> [DATASET]:
+++

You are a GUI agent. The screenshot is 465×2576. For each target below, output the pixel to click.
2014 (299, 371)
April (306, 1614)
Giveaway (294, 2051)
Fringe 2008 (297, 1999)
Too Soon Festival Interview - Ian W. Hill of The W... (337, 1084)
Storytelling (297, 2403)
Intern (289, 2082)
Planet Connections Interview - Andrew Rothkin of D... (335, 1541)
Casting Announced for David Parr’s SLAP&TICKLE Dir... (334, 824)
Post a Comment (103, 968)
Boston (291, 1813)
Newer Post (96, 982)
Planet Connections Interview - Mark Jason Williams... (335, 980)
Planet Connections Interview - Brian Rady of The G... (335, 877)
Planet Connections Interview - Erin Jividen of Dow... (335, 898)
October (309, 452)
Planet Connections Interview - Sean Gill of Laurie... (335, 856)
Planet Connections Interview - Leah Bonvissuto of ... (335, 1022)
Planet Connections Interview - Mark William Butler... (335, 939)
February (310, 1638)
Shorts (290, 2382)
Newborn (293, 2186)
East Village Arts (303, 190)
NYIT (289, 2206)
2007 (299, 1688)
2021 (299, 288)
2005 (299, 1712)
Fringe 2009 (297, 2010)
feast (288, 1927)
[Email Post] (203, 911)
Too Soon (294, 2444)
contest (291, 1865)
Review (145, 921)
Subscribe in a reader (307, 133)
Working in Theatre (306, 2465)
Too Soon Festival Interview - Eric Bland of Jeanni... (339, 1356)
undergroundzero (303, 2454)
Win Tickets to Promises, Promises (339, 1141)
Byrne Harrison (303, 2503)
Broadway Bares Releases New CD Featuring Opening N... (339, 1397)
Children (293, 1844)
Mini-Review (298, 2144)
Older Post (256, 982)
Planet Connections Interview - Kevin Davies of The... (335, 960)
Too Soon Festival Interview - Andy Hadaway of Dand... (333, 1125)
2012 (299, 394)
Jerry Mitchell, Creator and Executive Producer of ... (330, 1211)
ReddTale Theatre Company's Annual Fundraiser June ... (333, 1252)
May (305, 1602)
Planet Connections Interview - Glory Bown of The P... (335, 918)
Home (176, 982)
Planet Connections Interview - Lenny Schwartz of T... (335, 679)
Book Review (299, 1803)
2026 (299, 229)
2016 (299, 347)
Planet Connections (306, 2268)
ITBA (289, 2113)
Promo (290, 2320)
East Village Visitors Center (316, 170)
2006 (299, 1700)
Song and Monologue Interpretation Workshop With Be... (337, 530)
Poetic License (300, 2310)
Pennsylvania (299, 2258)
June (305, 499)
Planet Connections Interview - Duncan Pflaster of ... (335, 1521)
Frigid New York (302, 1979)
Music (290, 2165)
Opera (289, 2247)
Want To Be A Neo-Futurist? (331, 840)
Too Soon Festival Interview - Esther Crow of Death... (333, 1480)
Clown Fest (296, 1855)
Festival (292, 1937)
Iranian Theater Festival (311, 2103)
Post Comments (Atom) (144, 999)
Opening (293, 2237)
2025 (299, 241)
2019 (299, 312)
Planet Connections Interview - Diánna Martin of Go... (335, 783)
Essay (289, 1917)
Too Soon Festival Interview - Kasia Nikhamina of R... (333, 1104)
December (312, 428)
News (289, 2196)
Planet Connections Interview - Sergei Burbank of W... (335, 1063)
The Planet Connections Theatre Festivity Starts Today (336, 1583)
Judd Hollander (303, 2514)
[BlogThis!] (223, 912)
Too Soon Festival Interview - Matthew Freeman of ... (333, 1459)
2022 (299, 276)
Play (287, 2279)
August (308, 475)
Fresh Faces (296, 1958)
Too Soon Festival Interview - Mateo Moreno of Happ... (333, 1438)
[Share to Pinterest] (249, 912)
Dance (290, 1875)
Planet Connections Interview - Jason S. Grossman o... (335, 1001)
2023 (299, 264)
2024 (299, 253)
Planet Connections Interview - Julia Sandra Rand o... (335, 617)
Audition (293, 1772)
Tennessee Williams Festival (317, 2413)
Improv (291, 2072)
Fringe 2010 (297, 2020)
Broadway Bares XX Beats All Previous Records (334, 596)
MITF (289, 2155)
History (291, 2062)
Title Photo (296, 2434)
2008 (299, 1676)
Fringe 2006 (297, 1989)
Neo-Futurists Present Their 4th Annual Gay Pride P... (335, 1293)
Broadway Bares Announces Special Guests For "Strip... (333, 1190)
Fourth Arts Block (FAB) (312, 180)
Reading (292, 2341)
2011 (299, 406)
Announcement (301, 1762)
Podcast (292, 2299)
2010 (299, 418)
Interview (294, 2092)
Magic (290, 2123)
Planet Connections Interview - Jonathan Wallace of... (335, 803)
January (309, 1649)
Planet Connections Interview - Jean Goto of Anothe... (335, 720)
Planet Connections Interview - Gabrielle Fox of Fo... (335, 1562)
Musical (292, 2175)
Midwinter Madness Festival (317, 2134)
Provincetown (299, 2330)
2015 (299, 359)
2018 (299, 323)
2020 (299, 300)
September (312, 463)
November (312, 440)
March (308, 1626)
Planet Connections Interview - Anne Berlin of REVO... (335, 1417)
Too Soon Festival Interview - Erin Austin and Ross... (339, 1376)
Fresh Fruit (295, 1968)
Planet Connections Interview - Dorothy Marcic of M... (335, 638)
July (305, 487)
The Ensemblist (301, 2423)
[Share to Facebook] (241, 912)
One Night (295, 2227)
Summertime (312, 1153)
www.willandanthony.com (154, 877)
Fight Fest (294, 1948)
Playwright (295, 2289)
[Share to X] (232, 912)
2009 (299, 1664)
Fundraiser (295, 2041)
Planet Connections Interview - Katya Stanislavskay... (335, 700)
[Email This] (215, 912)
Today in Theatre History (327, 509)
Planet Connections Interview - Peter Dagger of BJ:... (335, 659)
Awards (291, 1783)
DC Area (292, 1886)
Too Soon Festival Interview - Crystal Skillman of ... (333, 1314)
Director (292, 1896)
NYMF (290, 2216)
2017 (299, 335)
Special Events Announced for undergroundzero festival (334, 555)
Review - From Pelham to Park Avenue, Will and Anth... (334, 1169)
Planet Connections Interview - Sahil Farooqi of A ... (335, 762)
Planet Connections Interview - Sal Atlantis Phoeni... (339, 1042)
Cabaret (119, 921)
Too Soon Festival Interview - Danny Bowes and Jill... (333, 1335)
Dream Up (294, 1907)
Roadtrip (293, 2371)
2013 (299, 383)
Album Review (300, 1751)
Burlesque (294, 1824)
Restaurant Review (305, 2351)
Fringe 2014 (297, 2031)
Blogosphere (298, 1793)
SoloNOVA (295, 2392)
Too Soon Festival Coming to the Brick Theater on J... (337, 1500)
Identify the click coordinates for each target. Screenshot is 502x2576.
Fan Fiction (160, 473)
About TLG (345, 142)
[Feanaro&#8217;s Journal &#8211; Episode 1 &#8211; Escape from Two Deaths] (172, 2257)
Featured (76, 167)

+++

> [WHAT YOU WILL DO]: Collect the lines of the data that carry the word "Fringe".

> [EXERCISE RESULT]:
Fringe 2008 (297, 1999)
Fringe 2009 (297, 2010)
Fringe 2010 (297, 2020)
Fringe 2006 (297, 1989)
Fringe 2014 (297, 2031)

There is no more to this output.